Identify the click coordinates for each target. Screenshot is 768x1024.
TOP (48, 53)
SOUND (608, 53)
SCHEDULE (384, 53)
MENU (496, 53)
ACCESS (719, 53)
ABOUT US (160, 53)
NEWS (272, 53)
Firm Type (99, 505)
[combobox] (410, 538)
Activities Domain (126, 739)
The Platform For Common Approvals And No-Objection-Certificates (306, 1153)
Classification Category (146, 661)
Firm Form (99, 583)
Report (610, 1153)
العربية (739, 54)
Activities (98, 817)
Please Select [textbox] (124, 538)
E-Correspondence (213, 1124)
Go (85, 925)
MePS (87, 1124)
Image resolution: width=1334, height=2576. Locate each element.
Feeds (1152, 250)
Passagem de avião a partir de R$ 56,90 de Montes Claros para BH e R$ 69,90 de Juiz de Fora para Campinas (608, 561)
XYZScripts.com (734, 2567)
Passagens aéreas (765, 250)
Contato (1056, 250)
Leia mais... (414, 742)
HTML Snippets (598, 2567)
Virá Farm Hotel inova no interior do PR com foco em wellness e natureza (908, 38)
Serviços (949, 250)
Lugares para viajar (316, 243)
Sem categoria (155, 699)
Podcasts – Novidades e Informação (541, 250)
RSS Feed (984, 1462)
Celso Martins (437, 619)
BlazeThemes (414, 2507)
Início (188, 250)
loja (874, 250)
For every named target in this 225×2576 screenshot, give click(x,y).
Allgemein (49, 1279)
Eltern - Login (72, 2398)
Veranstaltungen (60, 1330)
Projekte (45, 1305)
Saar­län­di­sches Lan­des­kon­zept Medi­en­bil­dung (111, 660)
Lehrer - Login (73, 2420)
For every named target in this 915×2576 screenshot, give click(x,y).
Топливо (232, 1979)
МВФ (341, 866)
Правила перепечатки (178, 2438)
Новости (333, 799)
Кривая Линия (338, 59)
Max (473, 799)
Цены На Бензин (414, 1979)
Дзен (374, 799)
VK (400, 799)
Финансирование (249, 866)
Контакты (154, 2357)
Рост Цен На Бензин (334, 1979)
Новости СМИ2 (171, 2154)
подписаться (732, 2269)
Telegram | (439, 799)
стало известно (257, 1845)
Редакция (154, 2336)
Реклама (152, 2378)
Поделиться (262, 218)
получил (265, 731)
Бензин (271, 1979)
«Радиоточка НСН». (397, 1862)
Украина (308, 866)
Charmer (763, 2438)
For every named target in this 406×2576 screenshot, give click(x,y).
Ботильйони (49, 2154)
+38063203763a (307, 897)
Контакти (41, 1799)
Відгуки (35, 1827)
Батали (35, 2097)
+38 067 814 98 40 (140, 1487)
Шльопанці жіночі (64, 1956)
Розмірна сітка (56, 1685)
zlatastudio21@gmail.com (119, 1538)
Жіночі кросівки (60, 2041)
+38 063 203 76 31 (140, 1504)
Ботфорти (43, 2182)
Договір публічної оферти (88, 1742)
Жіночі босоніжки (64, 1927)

|---|

*TASK PROMPT:* Could you restate word for word the lines above, from the one that contains "Image resolution: width=1334, height=2576." through the one that contains "Celso Martins (437, 619)", and no others?

*ANSWER SPACE:*
Image resolution: width=1334, height=2576. Locate each element.
Feeds (1152, 250)
Passagem de avião a partir de R$ 56,90 de Montes Claros para BH e R$ 69,90 de Juiz de Fora para Campinas (608, 561)
XYZScripts.com (734, 2567)
Passagens aéreas (765, 250)
Contato (1056, 250)
Leia mais... (414, 742)
HTML Snippets (598, 2567)
Virá Farm Hotel inova no interior do PR com foco em wellness e natureza (908, 38)
Serviços (949, 250)
Lugares para viajar (316, 243)
Sem categoria (155, 699)
Podcasts – Novidades e Informação (541, 250)
RSS Feed (984, 1462)
Celso Martins (437, 619)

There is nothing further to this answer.